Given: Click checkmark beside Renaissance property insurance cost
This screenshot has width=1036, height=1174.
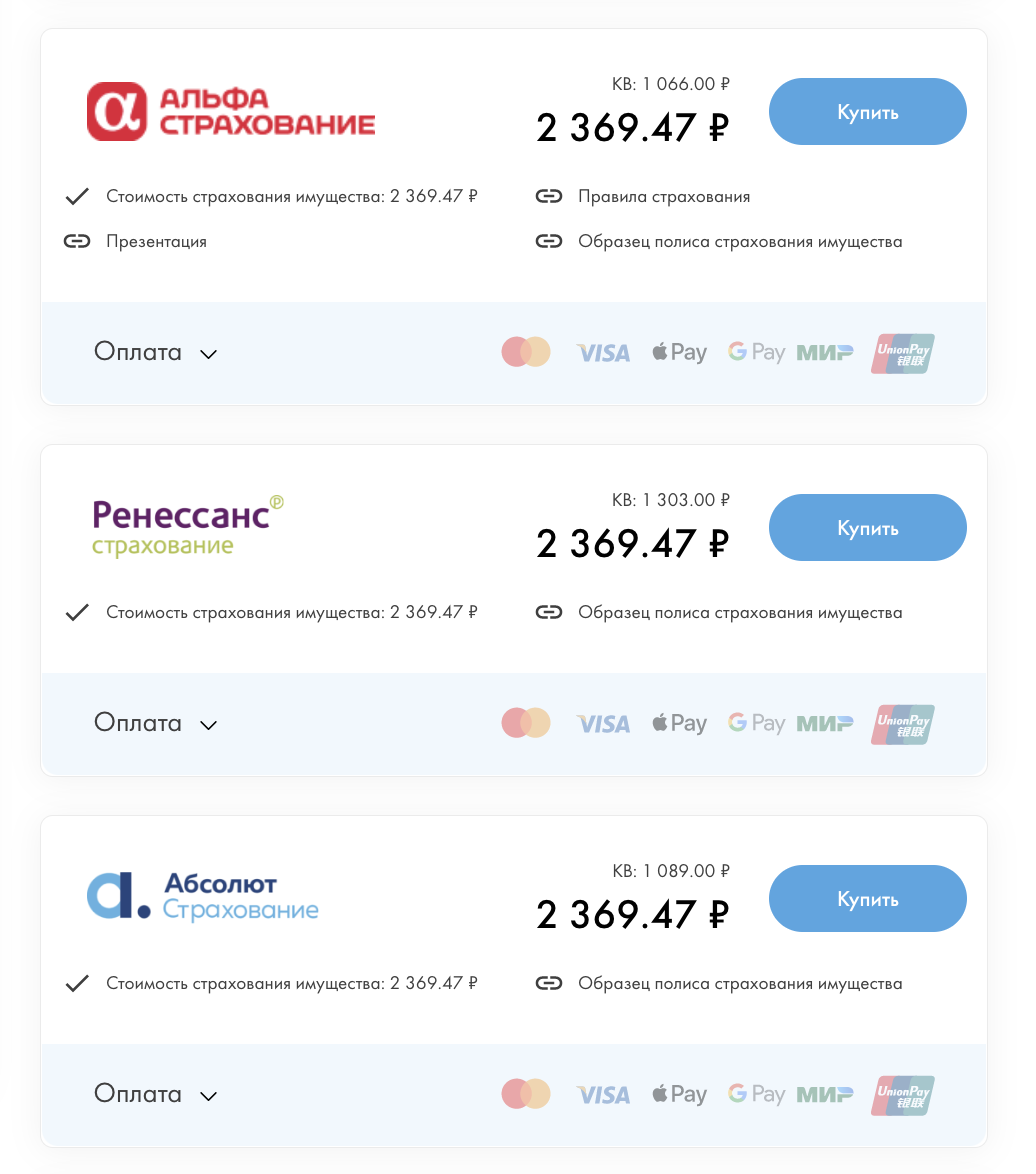Looking at the screenshot, I should (77, 612).
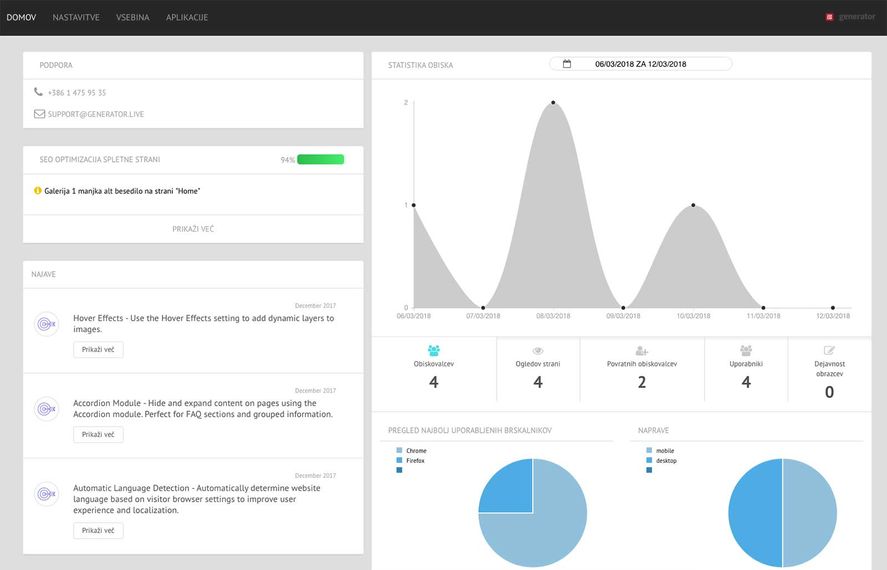Click the generator logo in header
This screenshot has width=887, height=570.
point(850,17)
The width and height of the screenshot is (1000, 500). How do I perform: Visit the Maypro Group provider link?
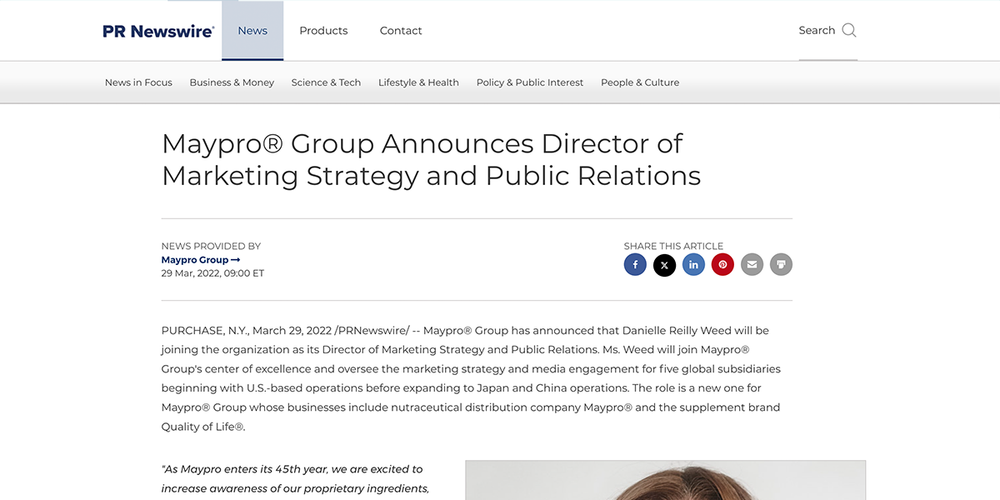point(200,260)
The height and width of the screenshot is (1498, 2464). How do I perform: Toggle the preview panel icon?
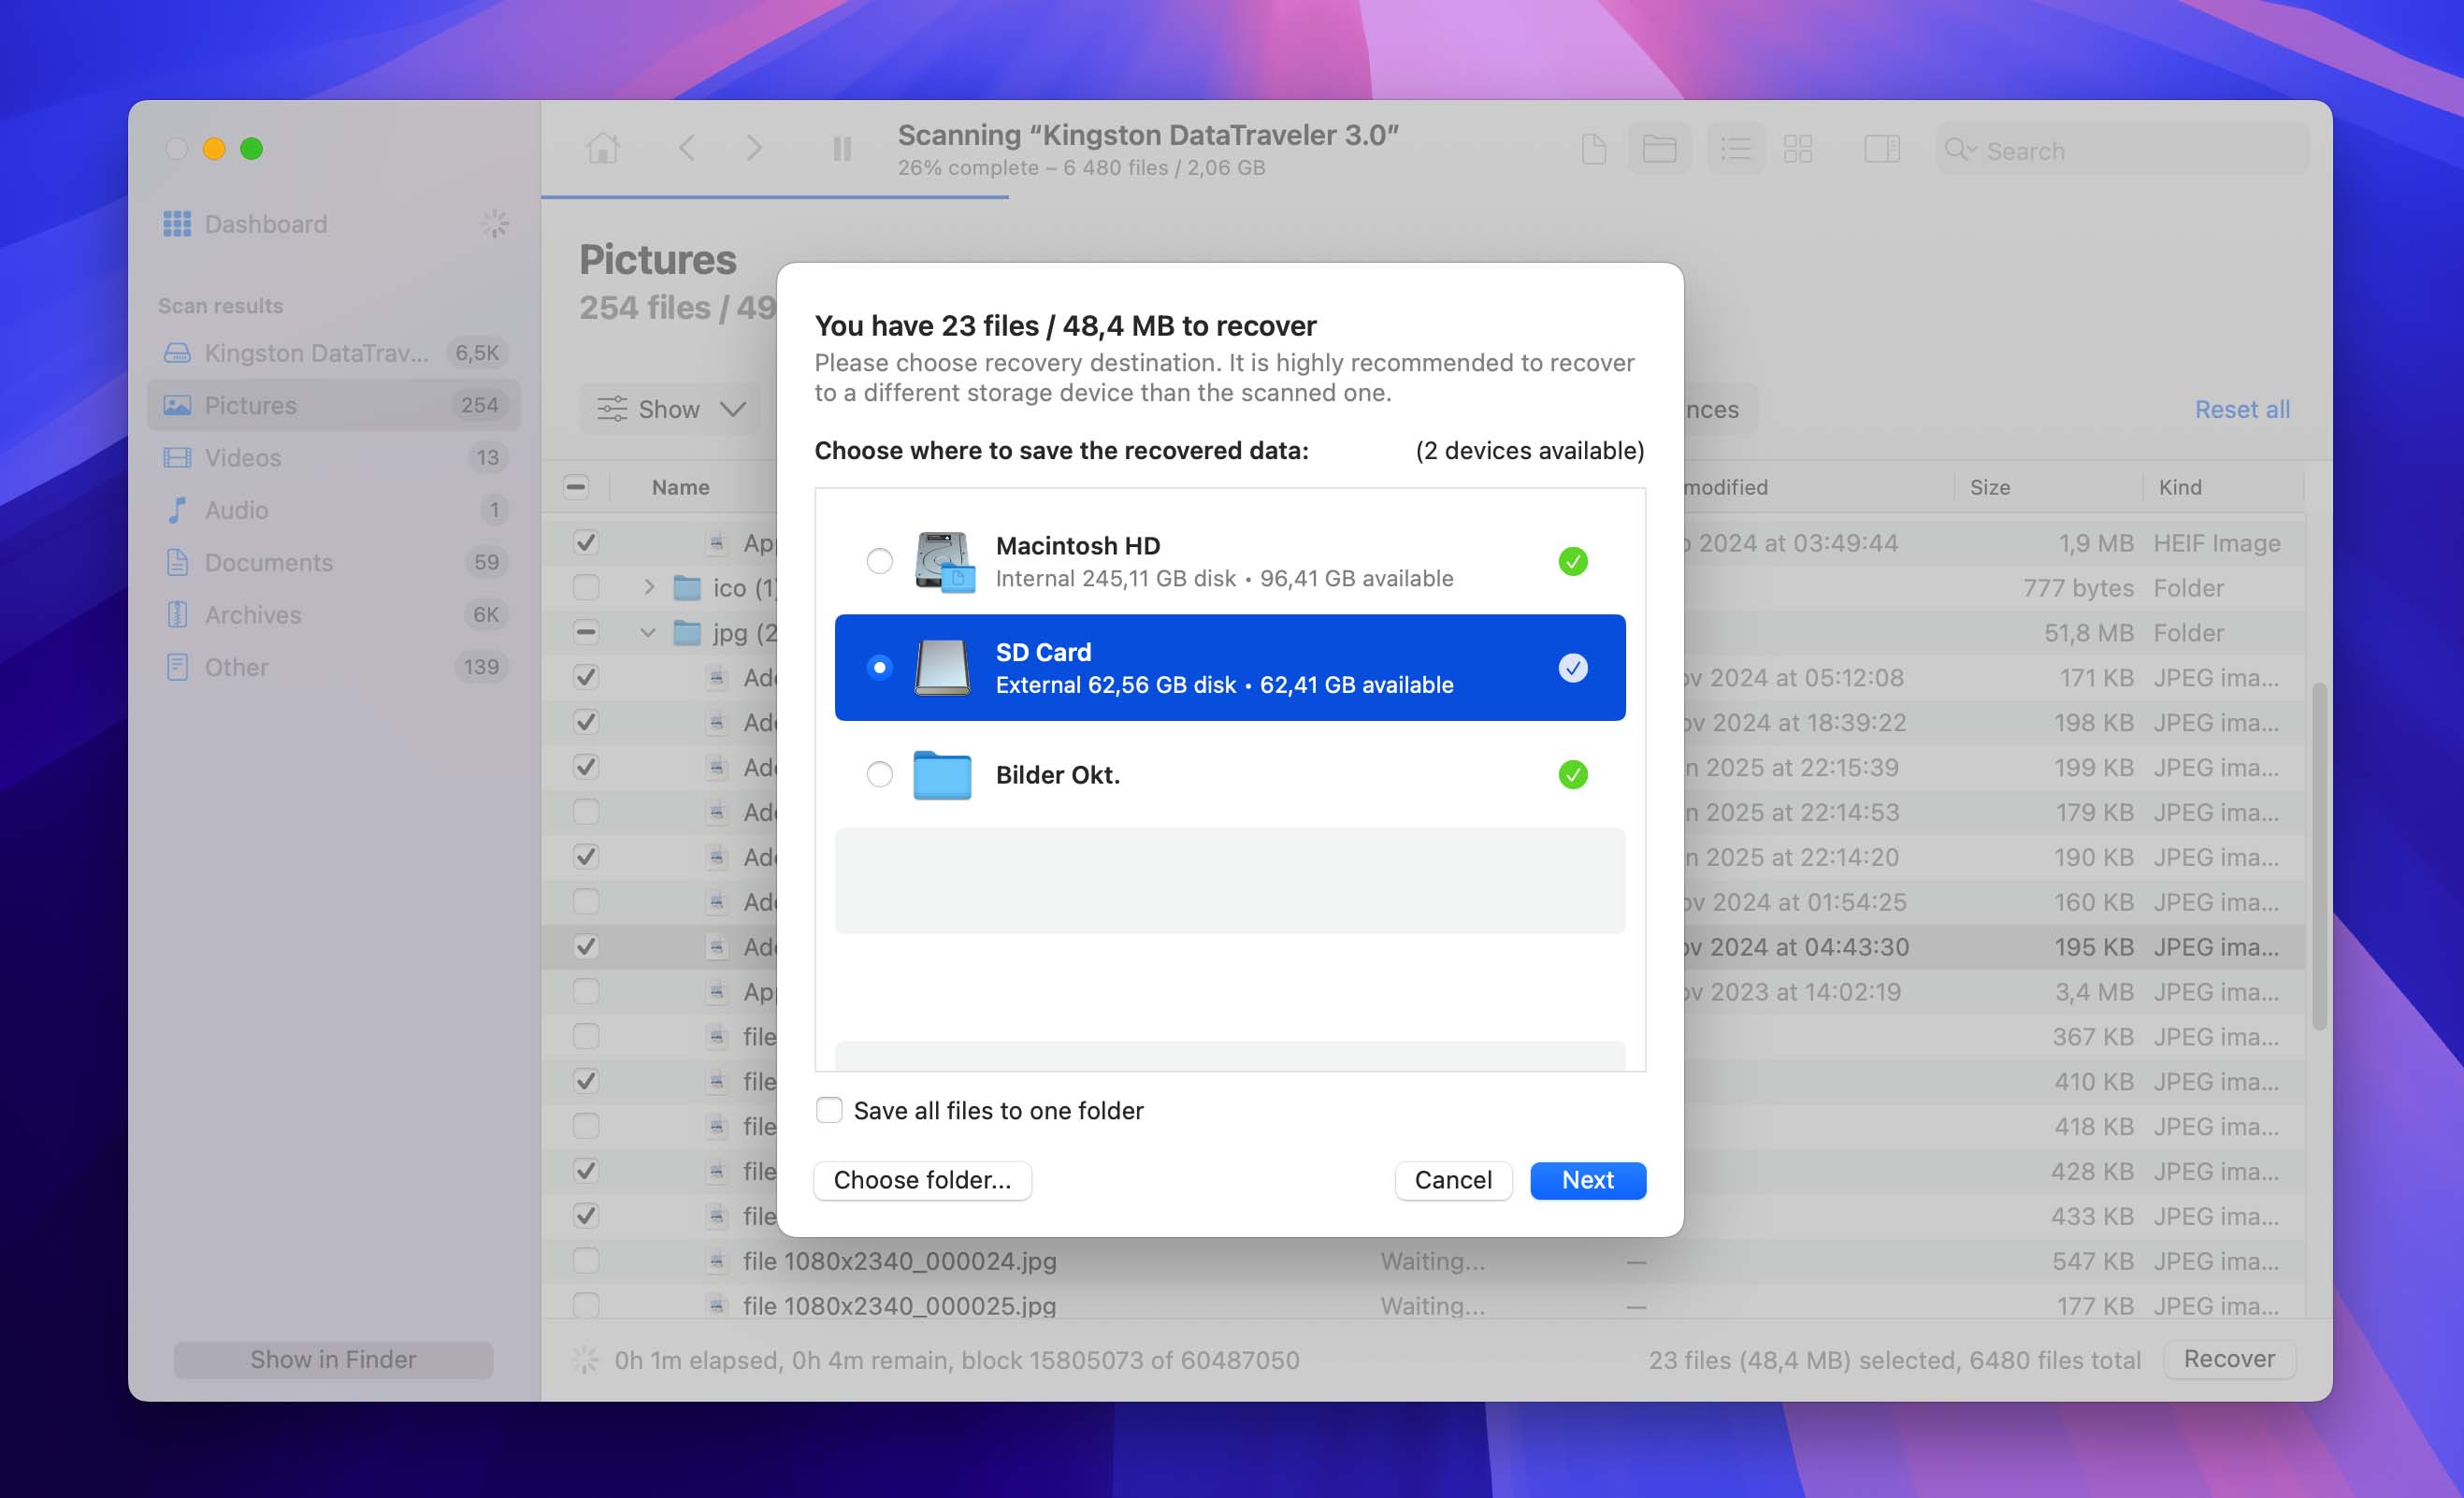point(1881,149)
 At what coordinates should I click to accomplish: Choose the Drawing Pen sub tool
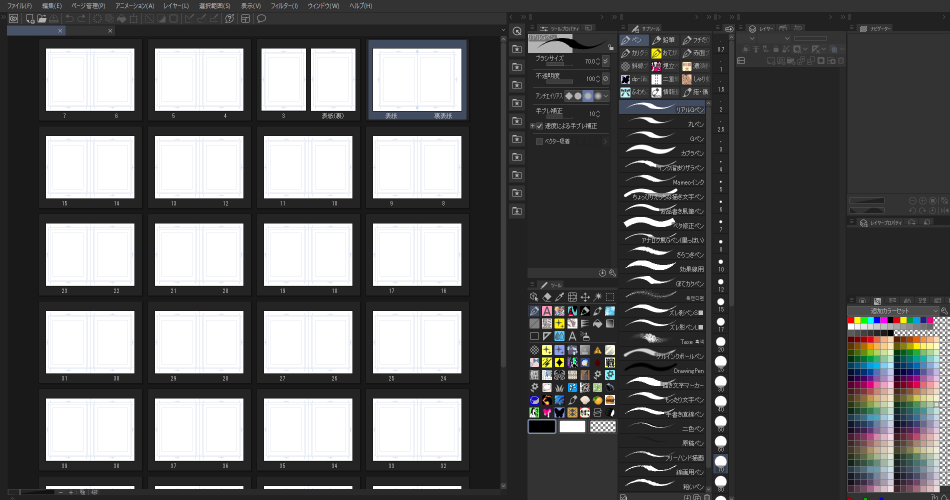(x=663, y=370)
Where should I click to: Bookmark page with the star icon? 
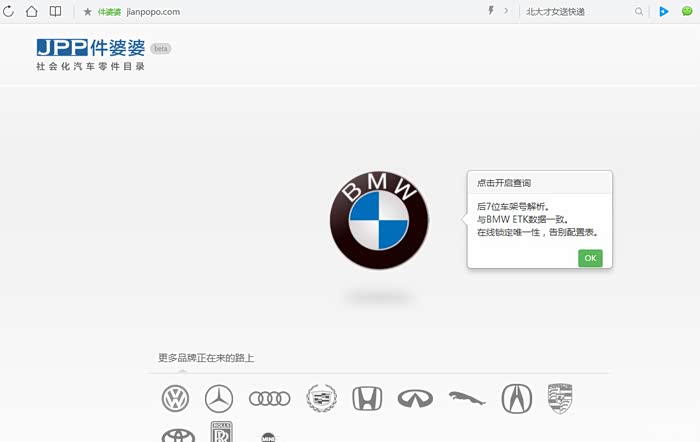point(87,11)
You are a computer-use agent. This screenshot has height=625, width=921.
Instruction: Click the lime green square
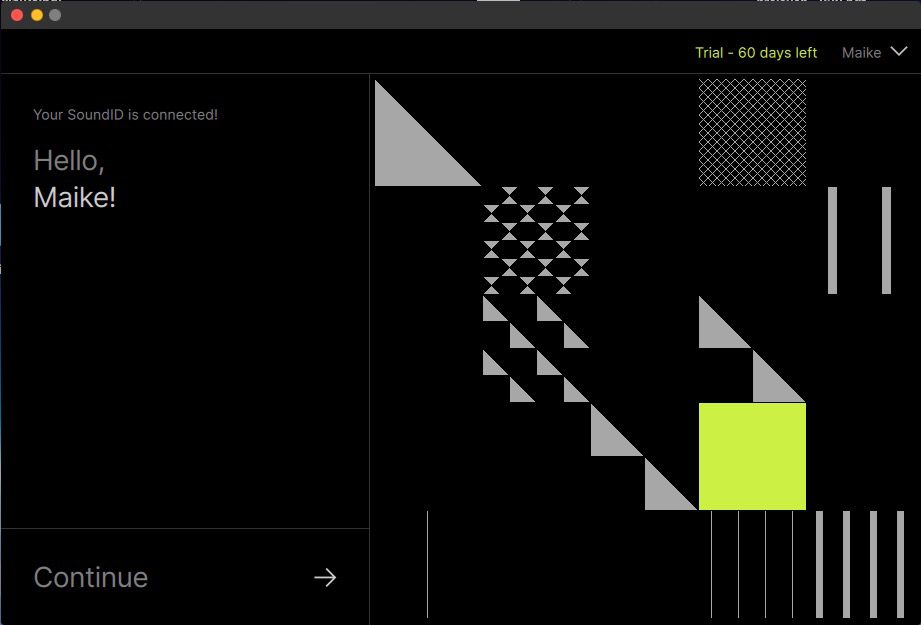pyautogui.click(x=752, y=456)
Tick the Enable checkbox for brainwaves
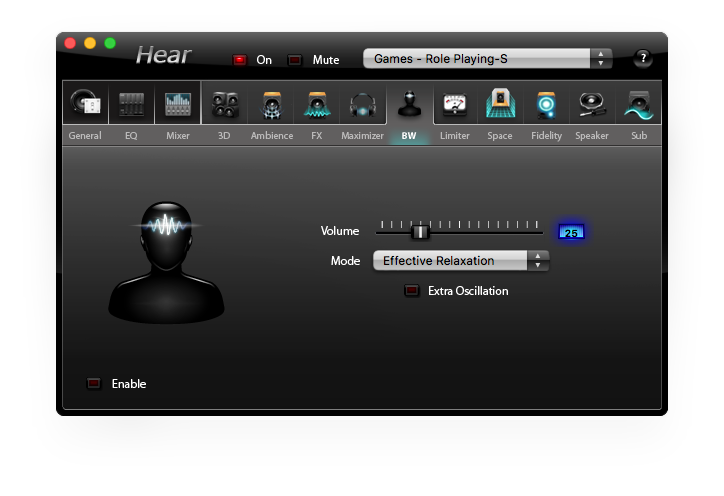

——

§ Task to complete
Each line above is to be duplicated exactly, and the pictures are to be omitted.

§ Solution to the exercise
Given: Click checkmark beside Renaissance property insurance cost
This screenshot has width=1036, height=1174.
Looking at the screenshot, I should (77, 612).
Click the generator logo in header
This screenshot has width=887, height=570.
point(850,17)
The width and height of the screenshot is (1000, 500). How do I perform: Visit the Maypro Group provider link?
point(200,260)
The height and width of the screenshot is (1498, 2464). How do I perform: Toggle the preview panel icon?
point(1881,149)
 At what coordinates should I click to accomplish: Choose the Drawing Pen sub tool
(x=663, y=370)
Where should I click to: Bookmark page with the star icon? 
point(87,11)
You are a computer-use agent. This screenshot has height=625, width=921.
Instruction: Click the lime green square
pyautogui.click(x=752, y=456)
Tick the Enable checkbox for brainwaves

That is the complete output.